En outre ; l'amendement COM-238 vise à favoriser le développement des installations photovoltaïques dans les zones littorales dégradées définies par décret . Cette mesure s'inscrit dans la continuité des travaux du Sénat sur la proposition de loi relative au développement durable des territoires littoraux de Michel Vaspart 6 ( * ) .

B - Clarifier les modalités d'action du Haut Conseil pour le climat

10 amendements adoptés par la commission visent en outre à clarifier les modalités d'action du Haut Conseil pour le climat . Les amendements COM-224 et COM-228 visent notamment à supprimer l'audition par les commissions permanentes du Parlement, avant sa nomination, du président du Haut Conseil pour le climat, disposition contraire à la Constitution. L'amendement COM-226 vise à intégrer dans le rapport du Haut Conseil pour le climat un volet relatif à la formation et à l'emploi. Les amendements COM-230 et COM-229 visent respectivement à donner plus de souplesse au travail du Haut Conseil, en lui permettant de rendre des avis et non uniquement des rapports, et à clarifier les suites données par le Gouvernement au rapport du Haut Conseil pour le climat.

C - Sécuriser la réforme de l'autorité environnementale

S'agissant de l'article relatif à la réforme de l'autorité environnementale , l'amendement COM-234 vise à sécuriser la solution juridique retenue par le Gouvernement, en précisant que l'autorité chargé de l'examen au cas par cas doit bénéficier d'une autonomie fonctionnelle par rapport à l'autorité compétente pour autoriser le projet .

Enfin, un amendement adopté à l'article 1 er octies prévoit que le rapport que le Gouvernement remettra au Parlement lors de la présentation du projet de loi de finances devra mesurer les incidences de ce projet sur l'atteinte des objectifs de développement durable (ODD) définis par les Nations Unies et que la France s'est engagée à atteindre d'ici 2030.


* 1 Sur la base notamment du Bilan prévisionnel de l'équilibre offre-demande d'électricité en France établi par le Réseau de transport d'électricité, édition 2017.

* 2 Lettre rectificative n° 2032 de M. Édouard PHILIPPE, Premier ministre, déposée à l'Assemblée nationale le 12 juin 2019.

* 3 Haut Conseil pour le climat, Agir en cohérence avec les ambitions, juin 2019.

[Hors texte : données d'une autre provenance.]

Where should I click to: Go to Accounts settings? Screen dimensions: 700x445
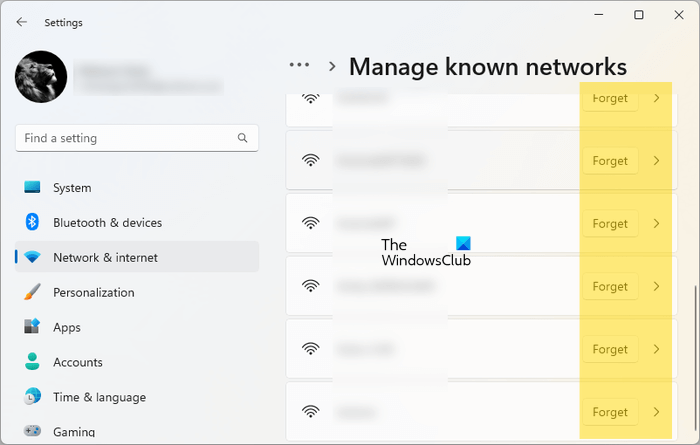click(x=77, y=362)
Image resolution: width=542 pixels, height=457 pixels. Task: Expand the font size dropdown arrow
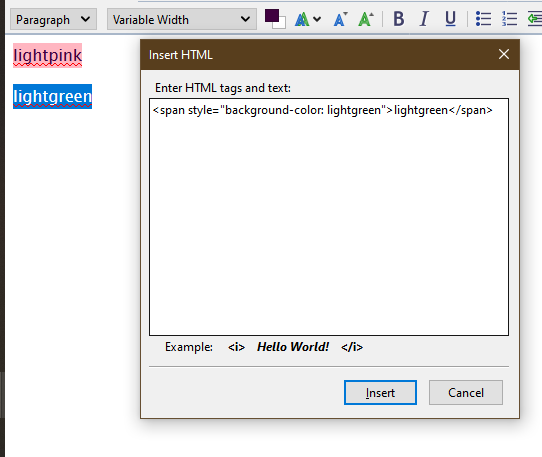[x=317, y=19]
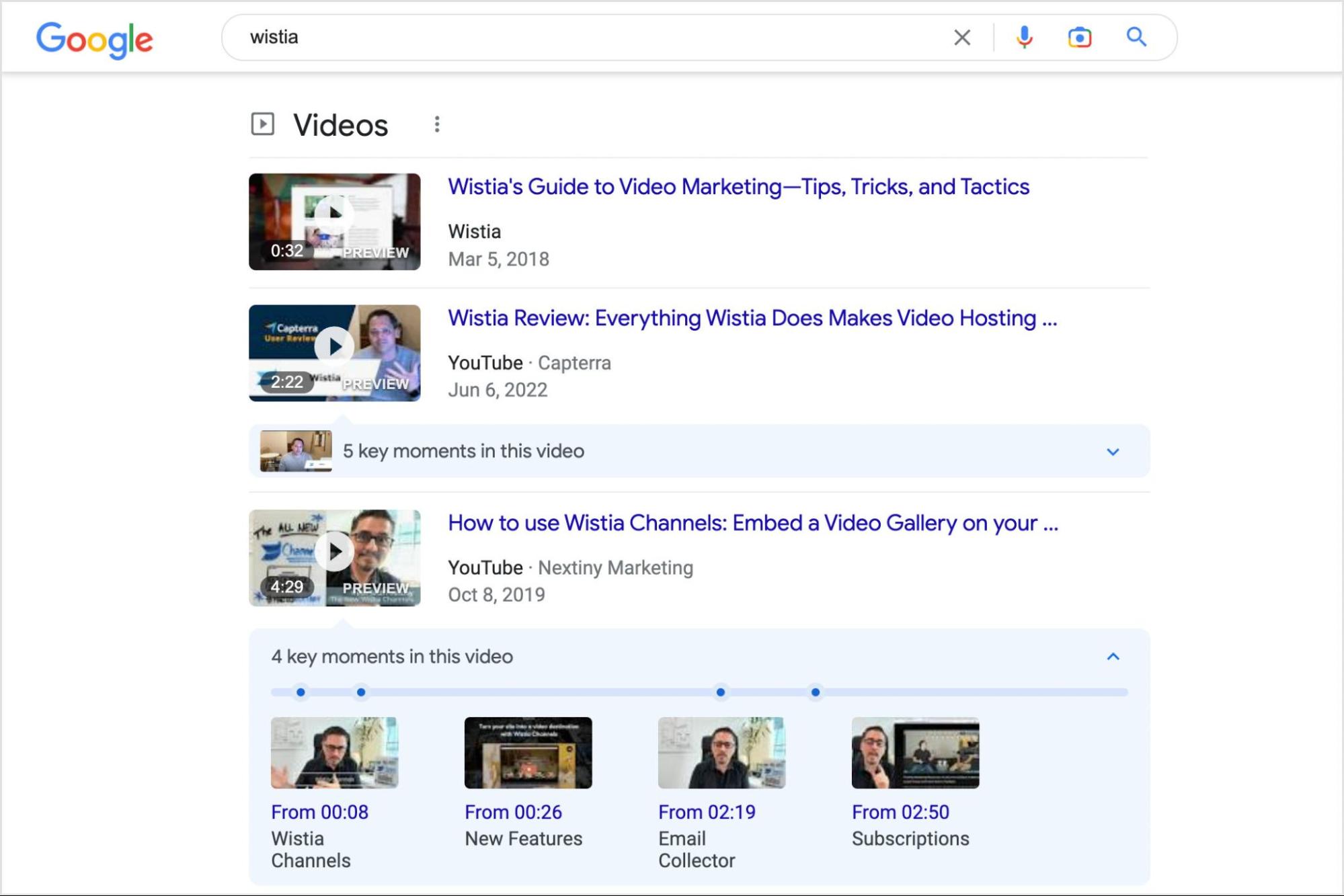Open the New Features key moment thumbnail
Screen dimensions: 1344x896
coord(528,753)
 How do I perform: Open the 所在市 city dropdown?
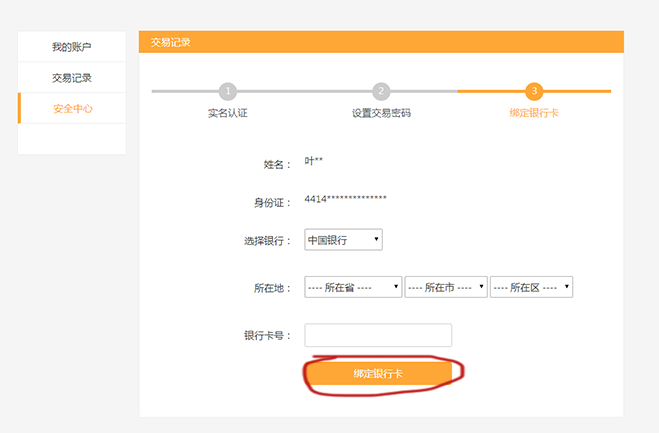446,287
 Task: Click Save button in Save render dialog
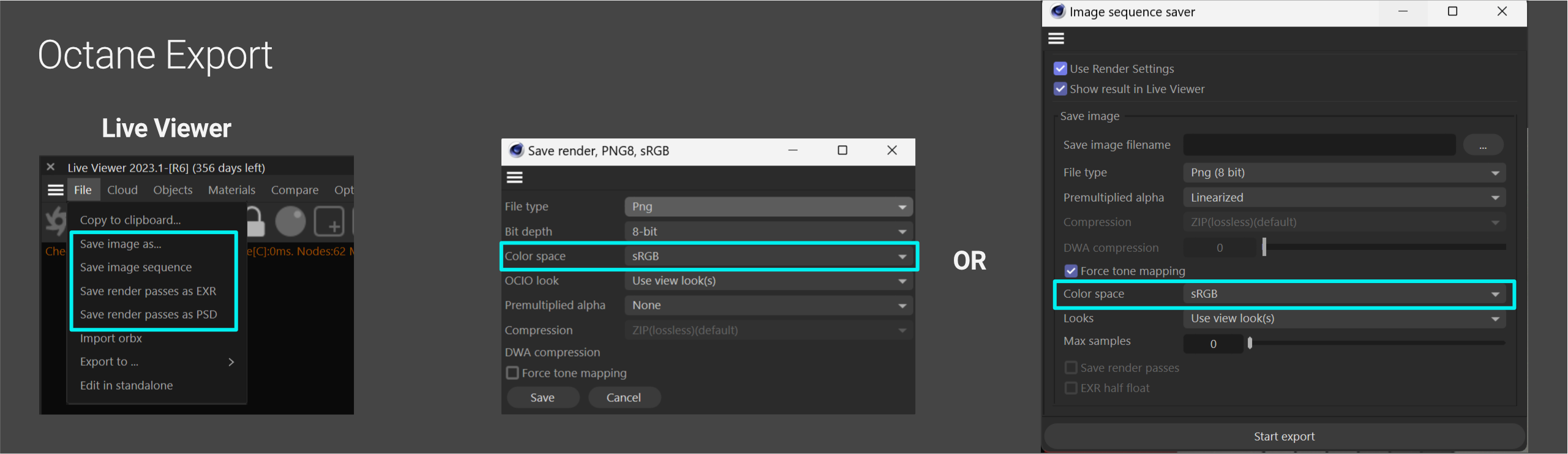pyautogui.click(x=542, y=398)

* 4 Aux termes de l'article L. 222-1 B, la stratégie nationale bas-carbone, fixée par décret, « définit la marche à suivre pour conduire la politique d'atténuation des émissions de gaz à effet de serre dans des conditions soutenables sur le plan économique à moyen et long termes ».

* 5 Décret n° 2019-439 du 14 mai 2019 relatif au Haut Conseil pour le climat.

* 6 Proposition de loi n° 176(2016-2017) portant adaptation des territoires littoraux au changement climatique adoptée par le Sénat le 30 janvier 2018.